Set task: Arrange the lines of the records below, from the one containing "western civilisation (387, 586)" through the one containing "Iqbal for youngsters" inclusive, as a JSON list of strings with one string per line, leaving out any blank lines.

-- begin Records shown --

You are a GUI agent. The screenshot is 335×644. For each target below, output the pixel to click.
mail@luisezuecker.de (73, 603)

-- end Records shown --
-- begin Records shown --

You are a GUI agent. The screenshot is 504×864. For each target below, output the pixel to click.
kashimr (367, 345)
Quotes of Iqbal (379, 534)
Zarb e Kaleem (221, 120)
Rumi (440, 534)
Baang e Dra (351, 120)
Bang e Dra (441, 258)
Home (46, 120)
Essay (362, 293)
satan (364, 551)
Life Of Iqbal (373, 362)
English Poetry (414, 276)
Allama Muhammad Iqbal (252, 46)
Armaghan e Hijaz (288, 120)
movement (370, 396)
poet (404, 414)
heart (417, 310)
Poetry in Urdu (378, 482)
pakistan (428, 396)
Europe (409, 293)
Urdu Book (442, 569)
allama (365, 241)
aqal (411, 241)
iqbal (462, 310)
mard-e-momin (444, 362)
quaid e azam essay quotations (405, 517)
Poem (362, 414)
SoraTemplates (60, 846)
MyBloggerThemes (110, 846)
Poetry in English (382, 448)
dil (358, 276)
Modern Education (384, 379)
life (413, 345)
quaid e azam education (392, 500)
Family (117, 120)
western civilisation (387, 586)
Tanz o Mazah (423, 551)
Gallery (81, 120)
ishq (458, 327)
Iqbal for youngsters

-- end Records shown --

Full output:
[
  "western civilisation (387, 586)",
  "Tanz o Mazah (423, 551)",
  "Gallery (81, 120)",
  "ishq (458, 327)",
  "Iqbal for youngsters"
]